Say Hello to AI Steve, the AI Chatbot Running for Parliament in the UK

It’s a year of elections, and the internet is already rife with AI-generated political content. An AI robocaller mimicking Joe Biden made the rounds in the New Hampshire primaries; voters in India have been inundated with AI deepfakes. Synthetic content isn’t new, but the ease with which it can be created is a fairly recent trend whose outcome is uncertain.

In the UK, AI is making a different kind of appearance. An AI chatbot there is running for parliament. The candidate, AI Steve, which is the brainchild of Brighton entrepreneur Steve Endacott, is listed on the ballot under the new independent SmarterUK party.

Created by Neural Voice, a company specializing in conversational AI where Endacott is chairman, AI Steve is comprised of a chatbot and an AI-generated avatar of Endacott.

The plan is for AI Steve to conduct thousands of conversations with voters in Sussex’s Brighton and Hove, where it’s on the ballot, in order to surface new policies they care about. Then the real Steve Endacott will represent those policies in parliament, voting on behalf of AI Steve and Brighton and Hove’s constituents.

“I will do the physical voting but I will be directed entirely by my constituents via AI Steve,” Endacott told The Independent. “I’m just a bit of a numpty being told what to do. That is the whole idea of democracy. You have to put away your own personal politics, your own ego and actually do what your constituents want, which is quite radical in politics.”

Voters can talk policy with AI Steve by way of a chatbot interface on the candidate’s website. In a brief exchange for this article, the algorithm, which insisted on referring to itself in the third person, answered my questions about the project’s goals.

Due to latency and an unpredictable length of the chatbot’s answers, the conversation was a bit stilted at first.

Asked what advantage an AI politician might have over someone, ahem, more traditional, AI Steve pointed to its ability to increase efficiency and transparency in politics by having conversations with voters 24/7, then analyzing and summarizing these conversations so the party can form policies voters actually care about.

“AI can enhance communication between politicians and the public, leading to a more informed and engaged democracy,” the chatbot said. Now, wouldn’t that be nice?

For those following AI closely in recent years, however, some of this might sound worrisome. The algorithms behind the recent explosion of chatbots are opaque and well known to generate biased and inaccurate responses. Not an ideal pairing if the goal is to create a more representative and transparent form of government.

This is why, perhaps, the AI Steve campaign is a decidedly human-AI collaboration, something Endacott emphasized in an email to Singularity Hub, in which he described AI Steve as a kind of “copilot” for the real Steve Endacott and his party think tank.

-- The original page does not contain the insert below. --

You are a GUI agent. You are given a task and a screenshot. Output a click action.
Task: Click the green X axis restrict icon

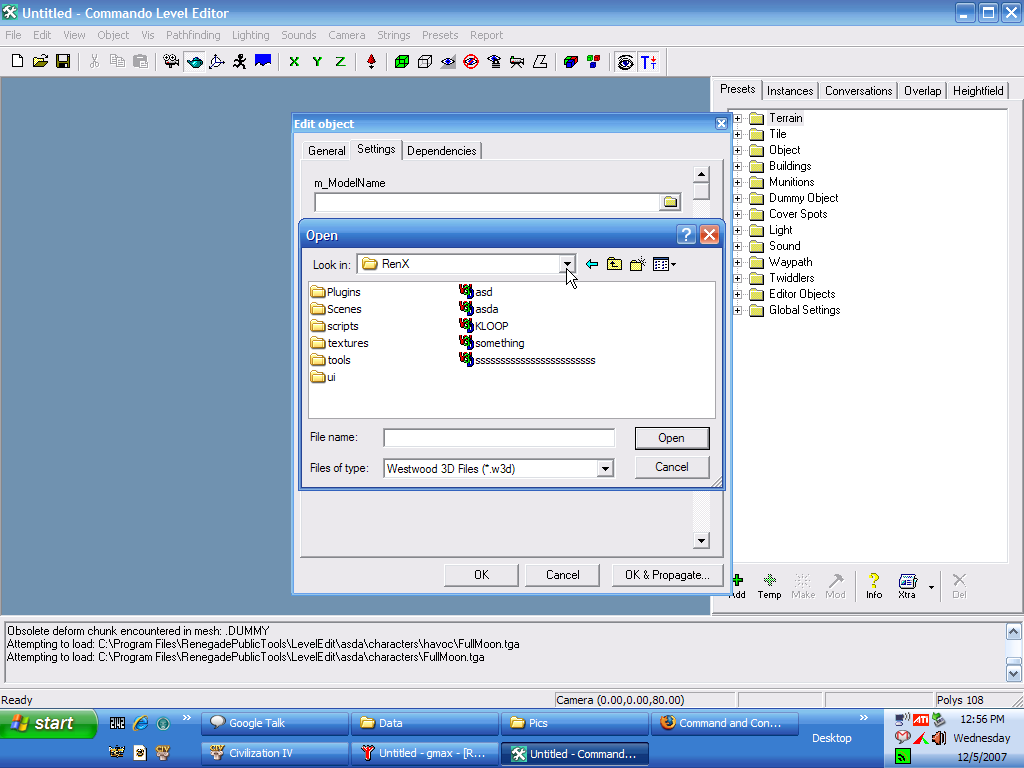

Endacott created the AI candidate’s initial platform, for example, and the campaign wants to recruit 5,000 people to be “creators”—these are the folks who will have discussions with the chatbot—to surface potential policies. Some results might be nonsensical or otherwise problematic, so the campaign is also looking to recruit 5,000 human “validators.” These people, everyday Brighton commuters, will review and rate AI Steve’s policies on a scale of 1 to 10. To avoid “daft” policies (as the website puts it), only those with scores greater than 50 percent will advance.

In a year when AI is colliding with politics, it’s a fascinating twist. (And as Wired reported this week, it’s not even the only one.) For his part, Endacott views AI Steve as a prototype tool for SmarterUK and AI-human collaboration in politics.

“The party will look to recruit candidates who want to use the technology platform and stand in local or national elections across the country,” Endacott said. “So, it is very much the first step in a major project.”

Setting aside the eye-catching fact an AI candidate is on the ballot—the technology is, of course, incapable of functioning as a member of parliament—the proposed human-AI system is itself an interesting idea.

Increasingly, chatbots are being employed in customer service, fielding questions and gathering responses. It’s not a stretch to see how something similar might be pasted onto politics by substituting customers with voters.

AI Steve’s strength is its ability to communicate with people in everyday language at scale. The chatbot can have as many as 10,000 conversations at once, according to Endacott. “Over the last three days, we have had 2,500 calls to AI Steve, a number I, as a human, could never answer, with all calls transcribed and determined to help us extract policy ideas,” he said.

Other politicians, whether they list an AI on the ballot or not, might adopt a similar approach to better understand what constituents, who number in the thousands or millions, want from them—a kind of direct line to elected leaders. With human judgment as a failsafe for quality control, it could be a useful new tool in governance.

Voters are disillusioned, Endacott said. By giving people a voice, he hopes AI Steve gets people more involved and reinvigorates a sense that democracy can work. “We think by bringing more ‘humans’ into the mix, we are improving the human element because the politician is directly connected with votes at all times and not just on a four-year election cycle, after which they disappear to parliament and do what they like,” he said.